Delacroix could tell that it was time for him to leave. As he strode across the room he spotted a small table half-hidden behind a narrow door he'd barely noticed. On it was an array of what seemed to be medical specimens and personal effects.

He swung open the door for a better overview of the table. There were a dozen airtight plastic Baggies, some containing bits of skin, tissue samples, strands of hair, nail clippings, while others held a lipstick, a compact, a ring of keys, and similar items.

“What's all this?” he asked.

“Evidence,” Ornelis responded brusquely. “From the decedent, Madeleine Bohy.”
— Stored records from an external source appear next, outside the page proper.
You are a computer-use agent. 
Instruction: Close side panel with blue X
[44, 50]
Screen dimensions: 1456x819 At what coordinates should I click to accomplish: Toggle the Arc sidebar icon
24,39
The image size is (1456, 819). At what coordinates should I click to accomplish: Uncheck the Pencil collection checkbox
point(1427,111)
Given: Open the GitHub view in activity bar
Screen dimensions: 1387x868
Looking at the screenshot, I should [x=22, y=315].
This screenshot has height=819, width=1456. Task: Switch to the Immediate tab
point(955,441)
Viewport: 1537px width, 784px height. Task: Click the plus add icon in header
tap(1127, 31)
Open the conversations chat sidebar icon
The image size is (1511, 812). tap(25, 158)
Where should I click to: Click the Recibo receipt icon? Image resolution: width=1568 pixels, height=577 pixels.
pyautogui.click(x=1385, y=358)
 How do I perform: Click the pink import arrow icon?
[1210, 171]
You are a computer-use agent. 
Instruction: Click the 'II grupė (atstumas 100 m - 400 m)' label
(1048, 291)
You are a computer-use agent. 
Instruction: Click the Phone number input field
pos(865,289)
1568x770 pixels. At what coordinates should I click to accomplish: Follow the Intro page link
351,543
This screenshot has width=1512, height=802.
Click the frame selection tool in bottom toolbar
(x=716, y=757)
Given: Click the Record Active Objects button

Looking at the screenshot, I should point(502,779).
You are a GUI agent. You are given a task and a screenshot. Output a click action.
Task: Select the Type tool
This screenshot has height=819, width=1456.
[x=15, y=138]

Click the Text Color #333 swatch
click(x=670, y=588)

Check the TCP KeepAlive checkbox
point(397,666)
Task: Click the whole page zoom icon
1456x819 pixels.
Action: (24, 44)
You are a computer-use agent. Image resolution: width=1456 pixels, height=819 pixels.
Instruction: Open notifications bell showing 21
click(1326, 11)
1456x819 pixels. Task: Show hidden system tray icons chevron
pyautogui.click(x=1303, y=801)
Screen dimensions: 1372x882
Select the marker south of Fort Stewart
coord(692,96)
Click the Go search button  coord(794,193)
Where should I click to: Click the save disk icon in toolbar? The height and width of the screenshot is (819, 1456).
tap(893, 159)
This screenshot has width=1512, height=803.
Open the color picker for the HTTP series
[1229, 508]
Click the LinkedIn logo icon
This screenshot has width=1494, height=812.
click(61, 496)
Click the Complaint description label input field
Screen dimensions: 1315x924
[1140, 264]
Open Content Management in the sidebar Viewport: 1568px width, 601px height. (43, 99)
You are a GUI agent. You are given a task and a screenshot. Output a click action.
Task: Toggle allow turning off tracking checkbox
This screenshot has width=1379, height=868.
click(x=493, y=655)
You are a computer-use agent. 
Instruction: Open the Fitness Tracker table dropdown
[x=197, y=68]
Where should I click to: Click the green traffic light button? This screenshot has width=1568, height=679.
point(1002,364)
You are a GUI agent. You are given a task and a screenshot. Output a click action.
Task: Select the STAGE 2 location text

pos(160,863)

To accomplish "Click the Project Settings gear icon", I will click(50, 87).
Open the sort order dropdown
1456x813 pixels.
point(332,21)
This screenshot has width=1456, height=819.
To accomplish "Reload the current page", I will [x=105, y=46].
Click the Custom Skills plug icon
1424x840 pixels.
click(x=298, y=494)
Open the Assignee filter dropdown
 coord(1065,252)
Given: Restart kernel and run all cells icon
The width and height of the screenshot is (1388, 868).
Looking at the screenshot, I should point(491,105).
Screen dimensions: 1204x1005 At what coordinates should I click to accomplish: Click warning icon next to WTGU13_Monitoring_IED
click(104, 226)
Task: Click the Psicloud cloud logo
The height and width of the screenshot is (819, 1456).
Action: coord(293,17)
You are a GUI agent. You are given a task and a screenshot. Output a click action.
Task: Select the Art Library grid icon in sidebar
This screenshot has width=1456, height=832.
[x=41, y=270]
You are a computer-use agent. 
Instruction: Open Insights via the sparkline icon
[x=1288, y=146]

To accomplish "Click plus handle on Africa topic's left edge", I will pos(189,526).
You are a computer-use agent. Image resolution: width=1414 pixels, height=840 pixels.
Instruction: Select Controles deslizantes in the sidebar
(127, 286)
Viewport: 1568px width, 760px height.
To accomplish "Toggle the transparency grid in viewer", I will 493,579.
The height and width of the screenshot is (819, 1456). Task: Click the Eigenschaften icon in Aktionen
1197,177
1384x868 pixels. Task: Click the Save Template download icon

The sapeur delicately lifted one of the Baggies with his thumb and
forefinger. It held a length of what looked like wire. On closer inspection, he saw that it was a thick plastic filament. “And this? The fishing line used to hold the body together, right?”

“Yes, I took it all out. I I don't think her family would want to see her buried like that.”

Delacroix nodded. He laid the Baggie back in its place and asked, “Who says she's going to be buried? Maybe they'll have her cremated.”

“What difference does it make? Either way, it's better without the—”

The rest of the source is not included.